The law does not clearly define what a fiduciary is but there are a few relationships such as that between a lawyer and his client, or between a trustee and the beneficiary of the trust involved which the law treats as clearly falling within the category of fiduciary relationships.

“Joint adventurers, like co-partners, owe to one another, while the enterprise continues, the duty of the finest loyalty. Many forms of conduct permissible in a workaday world for those acting at arm’s length, are forbidden to those bound by fiduciary ties. A trustee is held to something stricter than the morals of the market place. Not honesty alone, but the punctilio of an honour the most sensitive, is then the standard of behaviour. As to this there has developed a tradition that is unbending and inveterate. Uncompromising rigidity has been the attitude of courts of equity when petitioned to undermine the rule of undivided loyalty by the “disintegrating erosion” of particular exceptions. Only thus has the level of conduct for fiduciaries been kept at a level higher than that trodden by the crowd. It will not consciously be lowered by any judgment of this court,” it was held in Meinhard v. Salmon, 249 N.Y. 458, 463-464 (1928).

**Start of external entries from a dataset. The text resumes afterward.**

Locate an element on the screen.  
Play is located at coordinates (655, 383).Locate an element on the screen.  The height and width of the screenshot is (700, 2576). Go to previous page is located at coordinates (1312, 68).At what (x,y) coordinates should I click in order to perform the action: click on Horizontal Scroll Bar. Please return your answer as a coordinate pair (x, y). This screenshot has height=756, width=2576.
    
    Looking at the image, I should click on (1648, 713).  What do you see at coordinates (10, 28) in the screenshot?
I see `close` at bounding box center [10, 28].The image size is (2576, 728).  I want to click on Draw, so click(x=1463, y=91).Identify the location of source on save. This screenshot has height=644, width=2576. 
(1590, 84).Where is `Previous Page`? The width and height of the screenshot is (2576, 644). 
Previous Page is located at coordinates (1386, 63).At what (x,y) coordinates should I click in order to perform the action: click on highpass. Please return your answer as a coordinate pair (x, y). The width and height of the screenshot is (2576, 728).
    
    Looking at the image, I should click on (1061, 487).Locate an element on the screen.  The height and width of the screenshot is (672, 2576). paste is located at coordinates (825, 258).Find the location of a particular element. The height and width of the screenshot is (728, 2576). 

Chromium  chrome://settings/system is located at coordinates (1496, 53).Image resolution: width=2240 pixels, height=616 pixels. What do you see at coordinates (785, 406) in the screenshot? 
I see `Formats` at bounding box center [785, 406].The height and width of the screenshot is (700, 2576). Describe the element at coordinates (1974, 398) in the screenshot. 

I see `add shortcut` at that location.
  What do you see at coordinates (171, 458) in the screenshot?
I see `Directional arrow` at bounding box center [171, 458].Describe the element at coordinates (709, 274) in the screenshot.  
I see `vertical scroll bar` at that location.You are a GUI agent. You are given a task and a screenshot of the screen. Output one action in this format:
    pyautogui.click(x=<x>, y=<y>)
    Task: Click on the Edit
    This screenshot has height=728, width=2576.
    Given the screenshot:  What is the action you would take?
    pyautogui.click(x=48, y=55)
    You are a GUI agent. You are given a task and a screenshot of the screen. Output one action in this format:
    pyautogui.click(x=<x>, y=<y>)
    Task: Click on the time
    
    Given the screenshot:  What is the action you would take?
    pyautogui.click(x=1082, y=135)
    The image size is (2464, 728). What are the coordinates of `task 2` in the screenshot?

They are relationships in which trust is an important component and in which the price of distrust could be very high. The fiduciary is often in a position of authority or power, and it is difficult to keep a close eye on him — what do you do when your doctor or lawyer begins to spout Latin other than hope that they know what they’re talking about?

Fiduciary relationships are also relationships in which the price of distrust is often extremely high — think of the consequences of having a doctor talk about one’s medical issues to all and sundry. The possible consequences of a breach of trust make it essential for fiduciaries to be required to act with some minimal degree of care.

If one looks at the relationships which one shares with one’s friends, the similarities are striking. There is trust involved. If there wasn’t, one would never be able to exchange confidences with one’s friends. Friends are expected not to be entirely selfish and self-absorbed. They have an obligation to keep their word whether that obligation is simply to the extent of not standing one up for dinner or in relation to something more important. They have a duty to be loyal particularly since a breach of the obligations of friendship can have extremely serious consequences for the person aggrieved.

One of the first things one learns of civil procedure is that civil courts have jurisdiction to try all suits of a civil nature and that suits involving what are merely social obligations do not qualify as being of a civil nature.

There is no reason, however, for friends not to be subject to the same liabilities as a fiduciary. When one friend makes a promise to another and that other acts in reliance of that promise, he should be required to keep his word. He should not take advantage of the friendship or exercise undue influence for his own benefit. And if he does do so, there should be some way the person aggrieved can remedy the situation particularly if he is harmed by it.

Many people would probably cringe at the thought of having the State interfere in the private sphere. Apart from arguing from a purely moral position that trust should be honoured or from a legal point of view saying that if trust could be dishonored with impunity, it’d destroy the socio-legal structure within which we function, the bottom line for me is that it is now accepted that abuse cannot be tolerated in either the public or the private sphere.

All of us trust our friends (in varying degrees, it must be admitted). We are usually far more vulnerable to them than we are to most other people. The very nature of our relationship with them requires that we let down our guard. And I cannot see how a breach of trust in friendship, the betrayal of the relationship itself isn’t a form of abuse.